- _WORK ITEM_
All lines from the one containing "You are a computer-use agent." to the end of the listing below should be output exactly; omit the pictures.

- _RECORDS PROVIDED_
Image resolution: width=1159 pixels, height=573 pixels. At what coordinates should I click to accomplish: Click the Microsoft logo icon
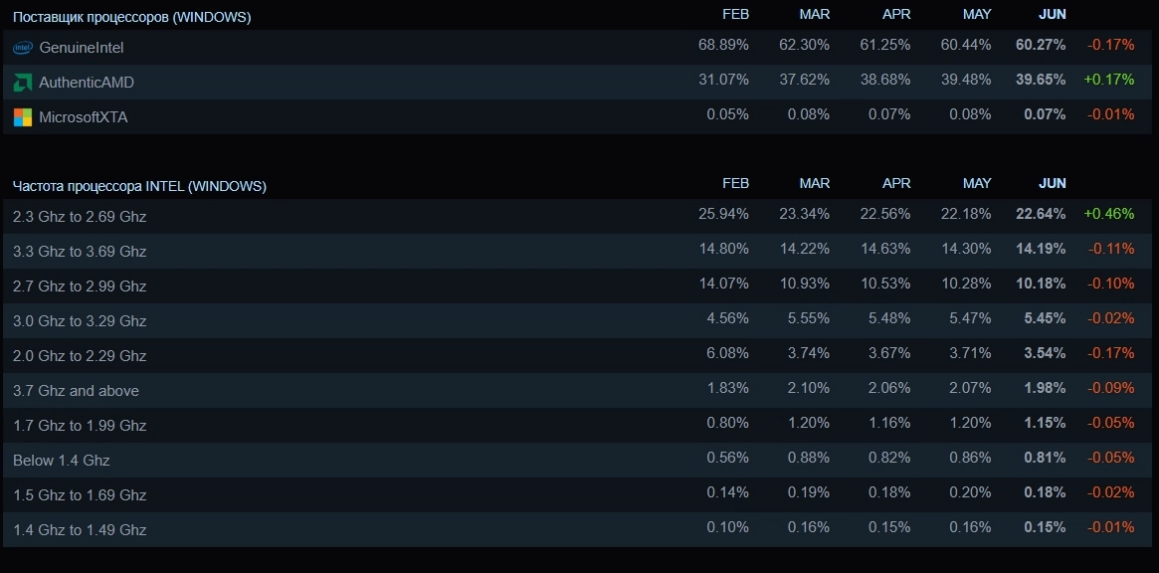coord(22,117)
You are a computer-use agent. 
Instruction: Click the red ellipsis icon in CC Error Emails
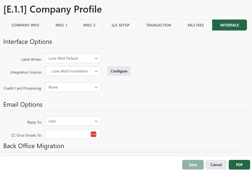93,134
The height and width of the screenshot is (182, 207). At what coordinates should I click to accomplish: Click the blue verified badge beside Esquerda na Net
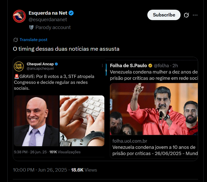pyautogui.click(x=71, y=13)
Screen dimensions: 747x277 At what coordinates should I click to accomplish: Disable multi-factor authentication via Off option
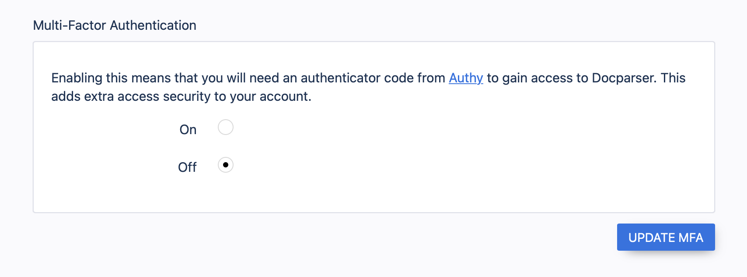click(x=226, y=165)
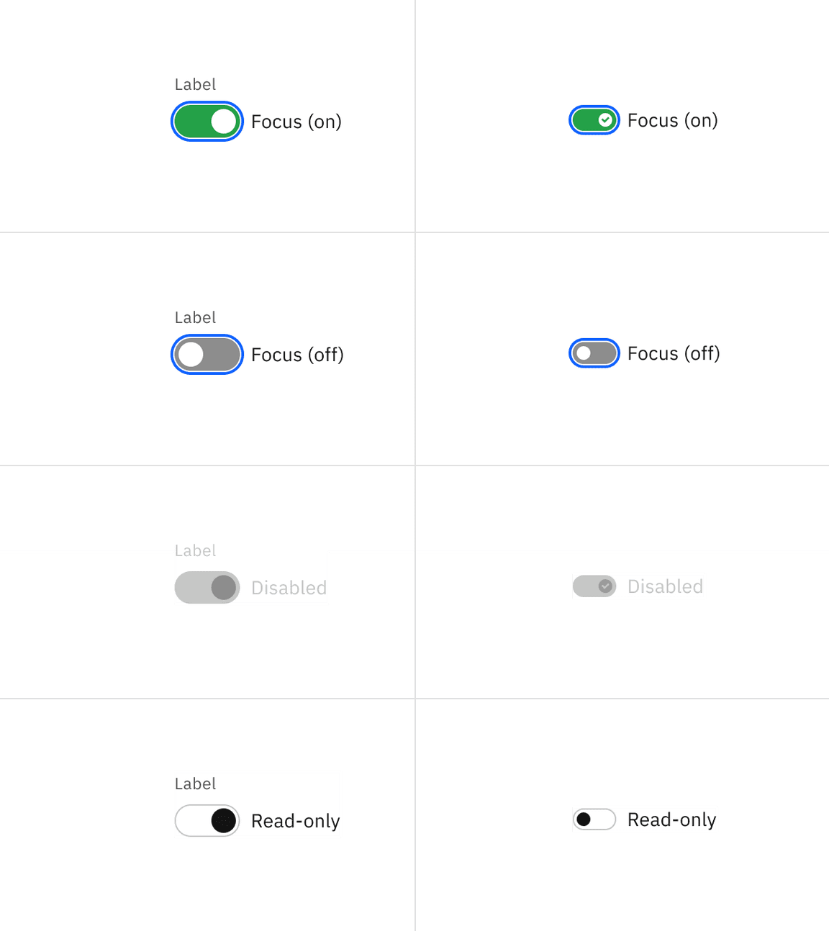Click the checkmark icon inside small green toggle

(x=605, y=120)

- _RESULT OF THE TASK_
You are a computer-use agent. 
Instruction: Click the red ellipsis icon in CC Error Emails
93,134
The height and width of the screenshot is (182, 207). At what coordinates should I click to accomplish: Click the blue verified badge beside Esquerda na Net
pyautogui.click(x=71, y=13)
Screen dimensions: 747x277 At what coordinates should I click to accomplish: Disable multi-factor authentication via Off option
click(x=226, y=165)
Click the checkmark icon inside small green toggle

(x=605, y=120)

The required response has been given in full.